General information
- Type: Paramotor
- National origin: Austria
- Manufacturer: Sokopf
- Designer: Uli Sokopf
- Status: Production completed

History
- Introduction date: 1998

= Sokopf Falke =

Austrian paramotor

The Sokopf Falke (Hawk) is an Austrian paramotor that was designed by Uli Sokopf and produced by his company Sokopf of Innsbruck for powered paragliding. Now out of production, when it was available the aircraft was supplied complete and ready-to-fly.

==Design and development==
The aircraft was designed to comply with the US FAR 103 Ultralight Vehicles rules as well as European regulations. It features a paraglider-style wing, single-place or two-place-in-tandem accommodation and a single 26 hp Simonini Racing engine in pusher configuration reduction drive and a 135 cm diameter two-bladed, wooden propeller. The aircraft is built from a combination of bolted aluminium and 4130 steel tubing.

The Falke series was designed in the late 1990s with an emphasis on maximum thrust, rather than lightness. In an emergency the entire engine unit can be jettisoned.

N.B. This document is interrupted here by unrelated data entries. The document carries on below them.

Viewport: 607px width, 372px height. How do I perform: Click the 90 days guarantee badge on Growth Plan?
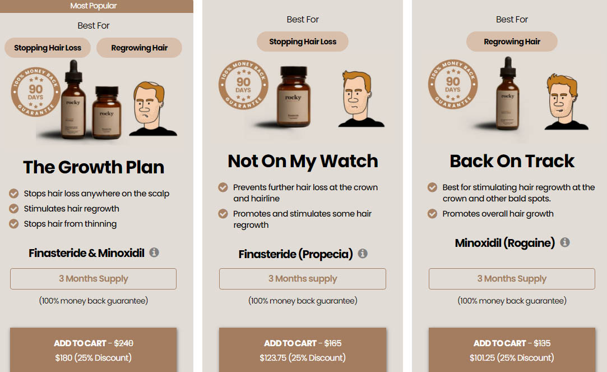point(36,92)
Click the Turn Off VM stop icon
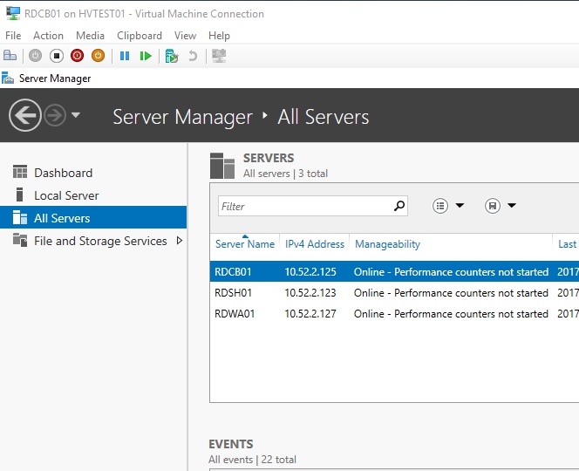 tap(57, 56)
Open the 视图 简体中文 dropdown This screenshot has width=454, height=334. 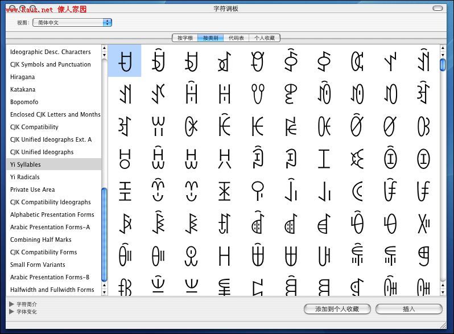tap(72, 23)
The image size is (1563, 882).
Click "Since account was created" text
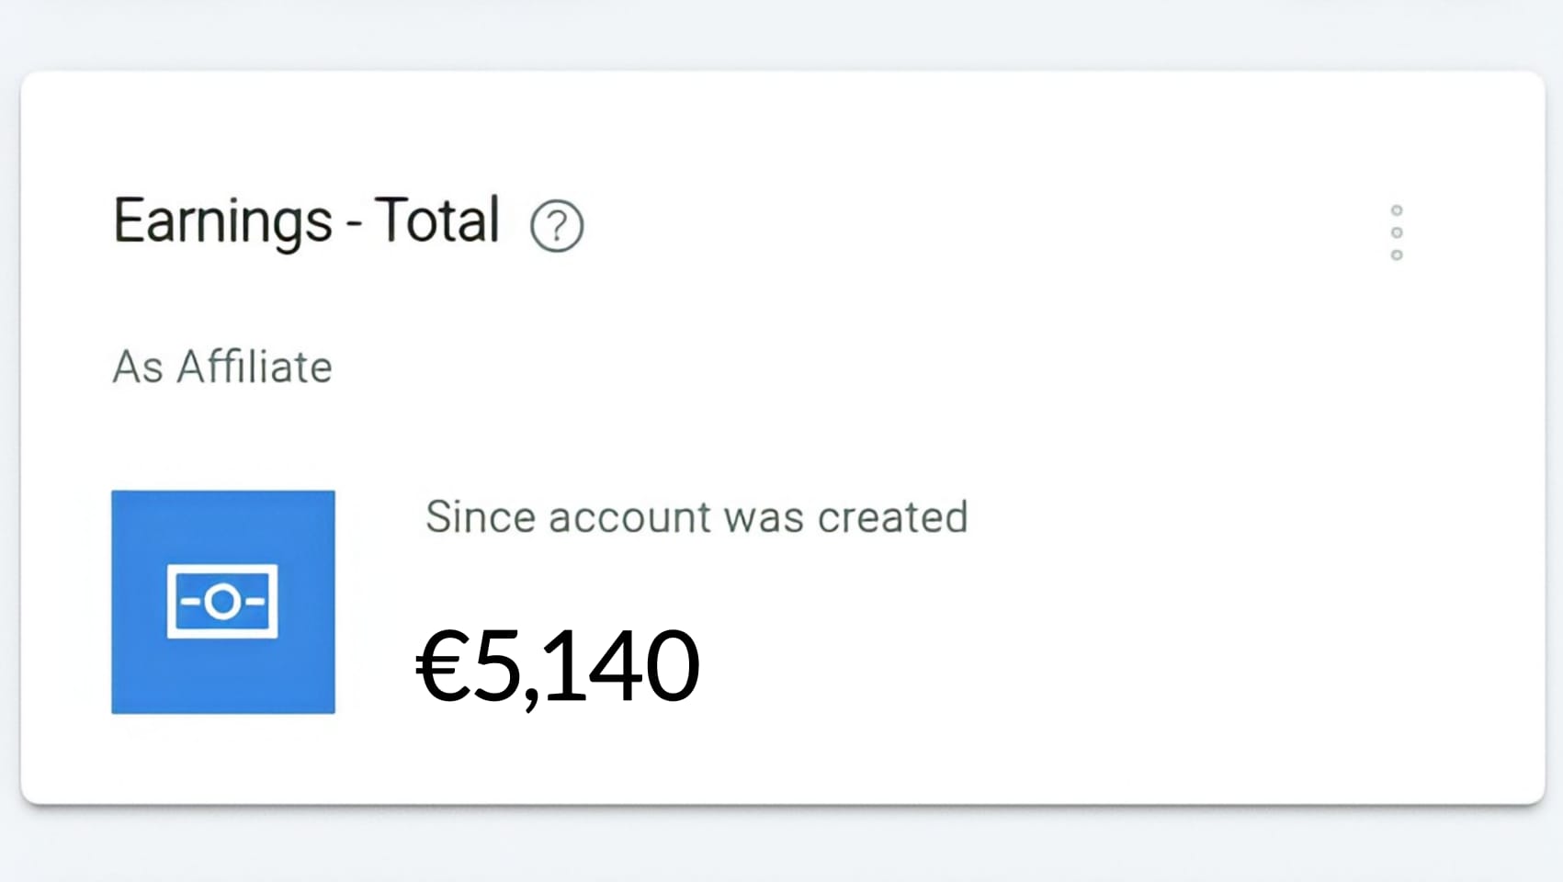tap(696, 517)
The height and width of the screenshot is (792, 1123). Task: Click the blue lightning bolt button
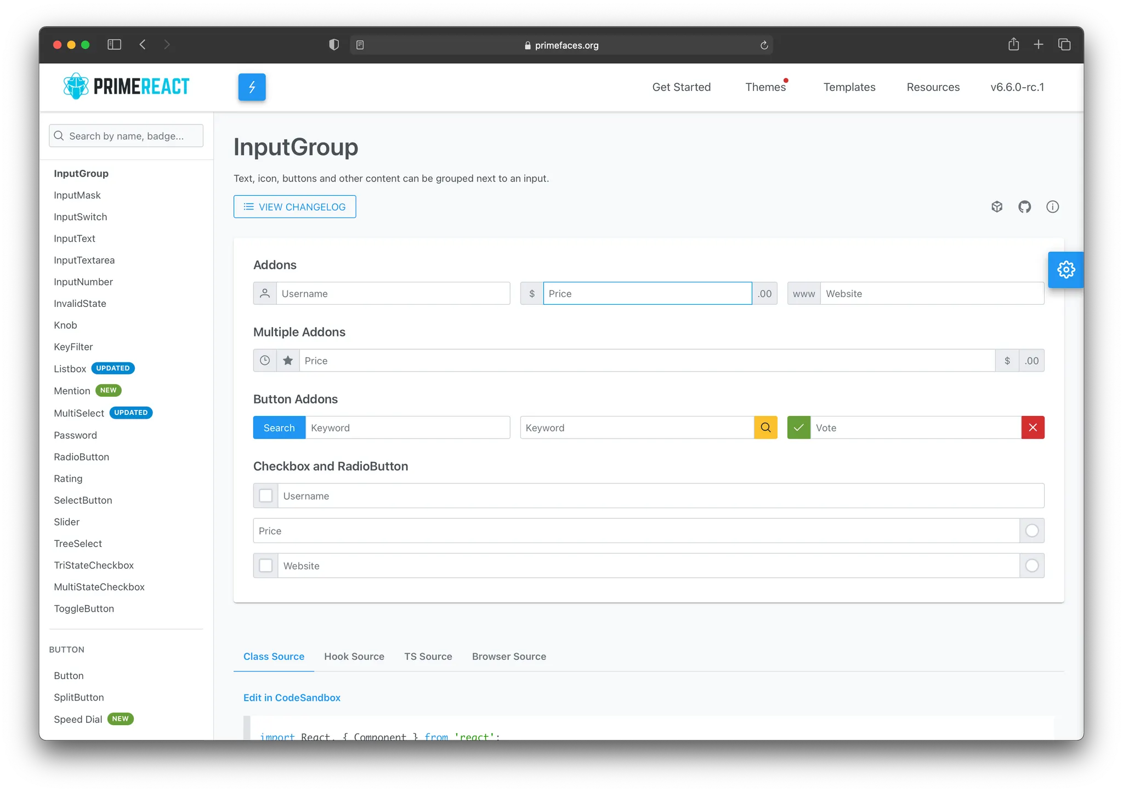[252, 87]

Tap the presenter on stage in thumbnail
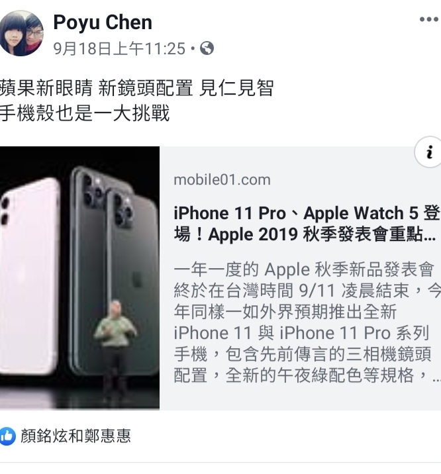tap(115, 348)
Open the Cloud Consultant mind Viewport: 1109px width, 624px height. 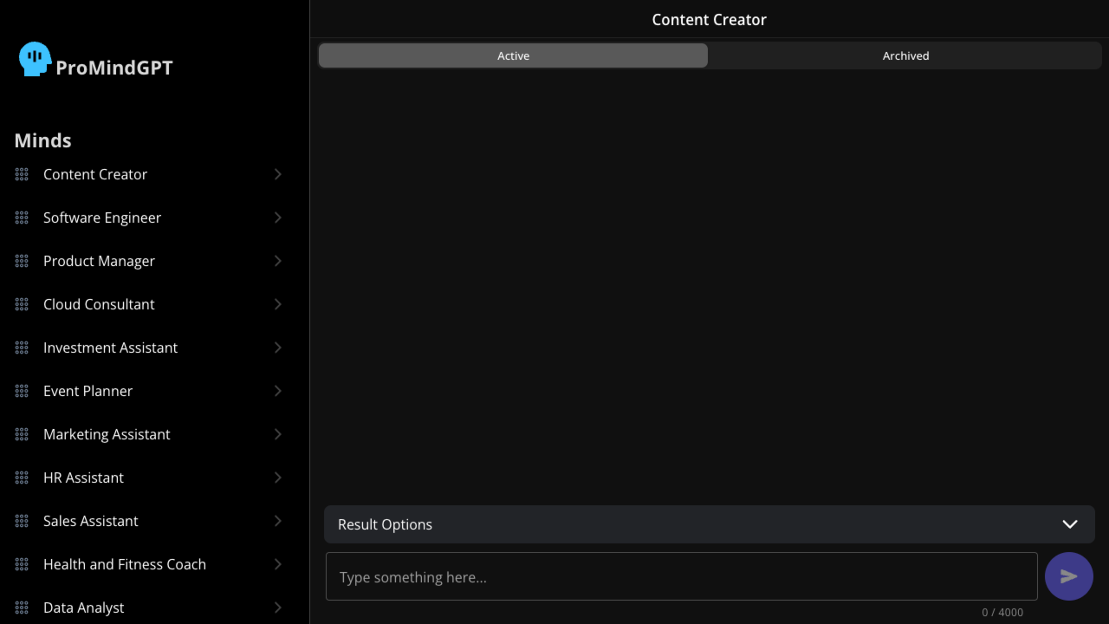coord(99,304)
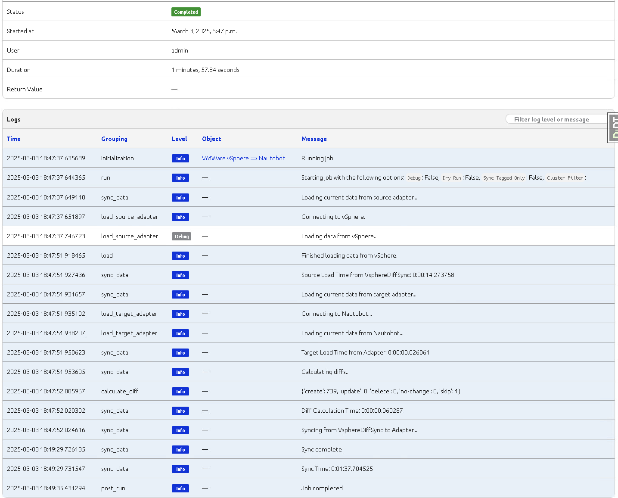Click the Filter log level or message field
The height and width of the screenshot is (498, 618).
click(556, 119)
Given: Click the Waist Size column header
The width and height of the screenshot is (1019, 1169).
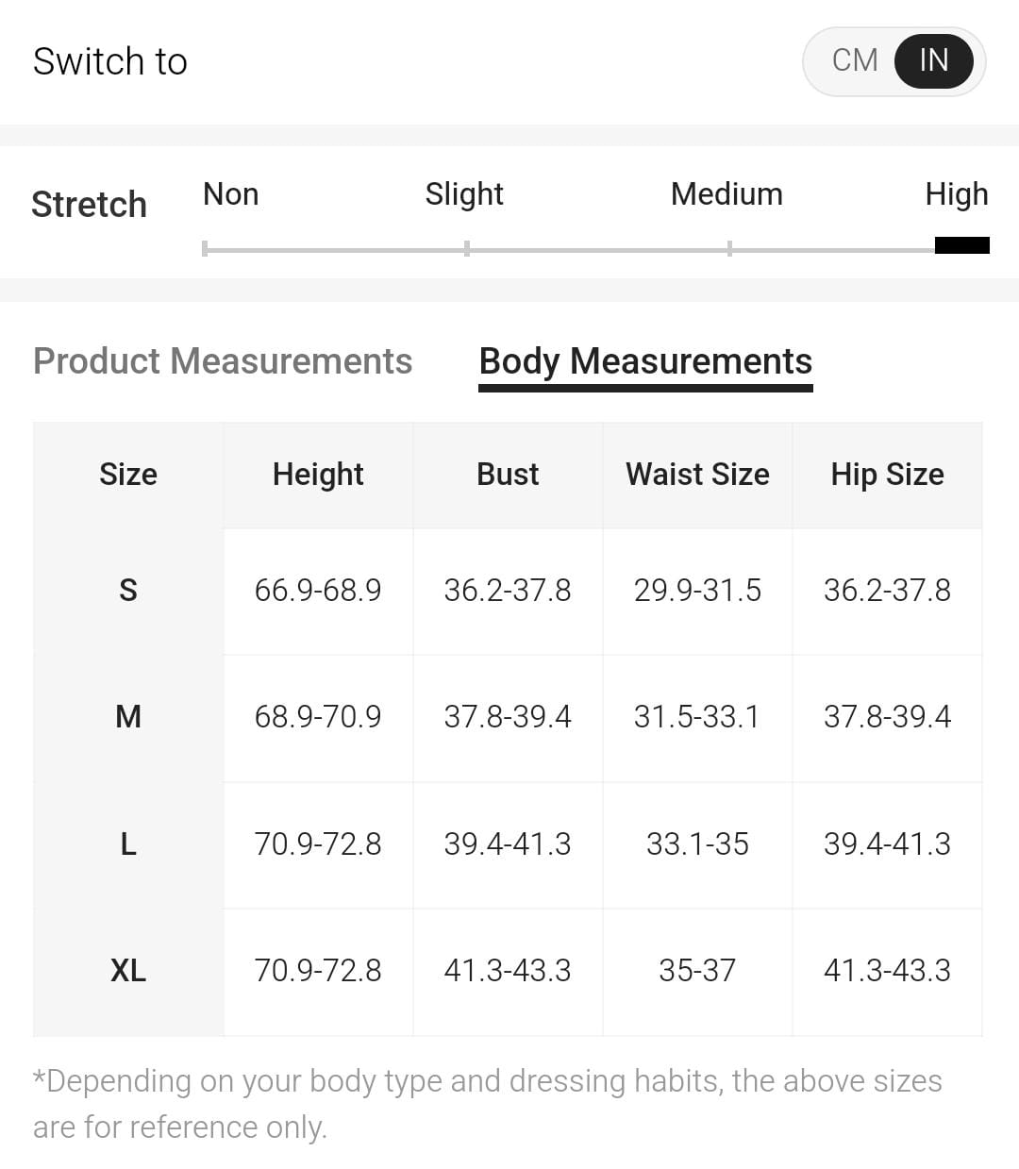Looking at the screenshot, I should [697, 475].
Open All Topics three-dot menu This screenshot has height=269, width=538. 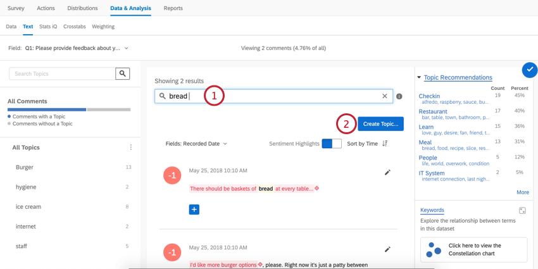point(131,147)
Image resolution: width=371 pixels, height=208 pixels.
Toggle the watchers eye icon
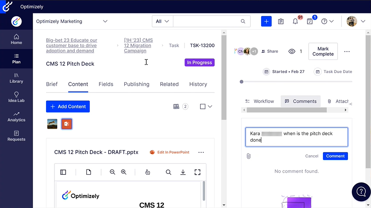click(292, 51)
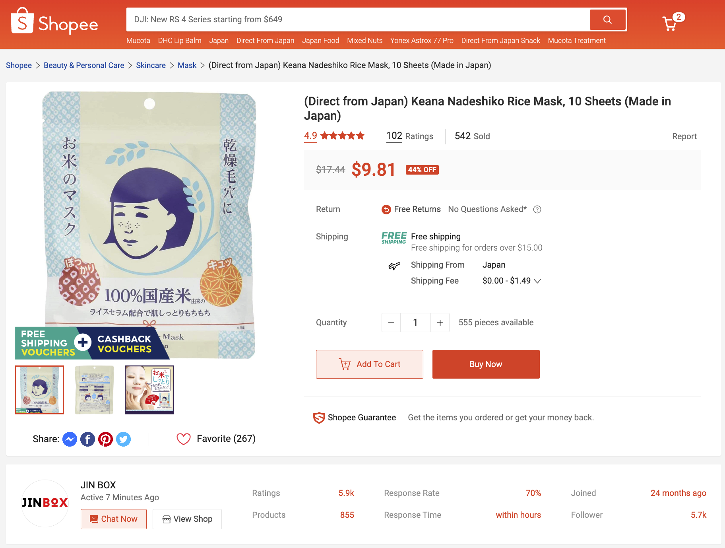
Task: Toggle the Favorite heart
Action: coord(184,439)
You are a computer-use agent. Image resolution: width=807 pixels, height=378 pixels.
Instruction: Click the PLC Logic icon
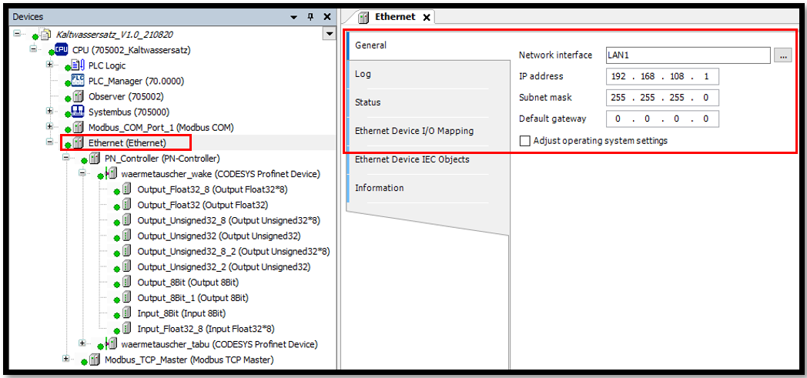coord(78,65)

As is the case with all paramotors, take-off and landing is accomplished by foot. Inflight steering is accomplished via handles that actuate the canopy brakes, creating roll and yaw.

==Variants==
- Falke 2001
Model with a 27 hp Simonini Racing engine in pusher configuration with a 2.8:1 ratio reduction drive and a 135 cm diameter two-bladed wooden propeller. The fuel tank capacity is 32 L with 45 L optional.
- Falke 03
Model with a 26 hp Simonini Racing engine in pusher configuration with a 2.42:1 ratio reduction drive and a 135 cm diameter two-bladed wooden propeller. The fuel tank capacity is 12 L.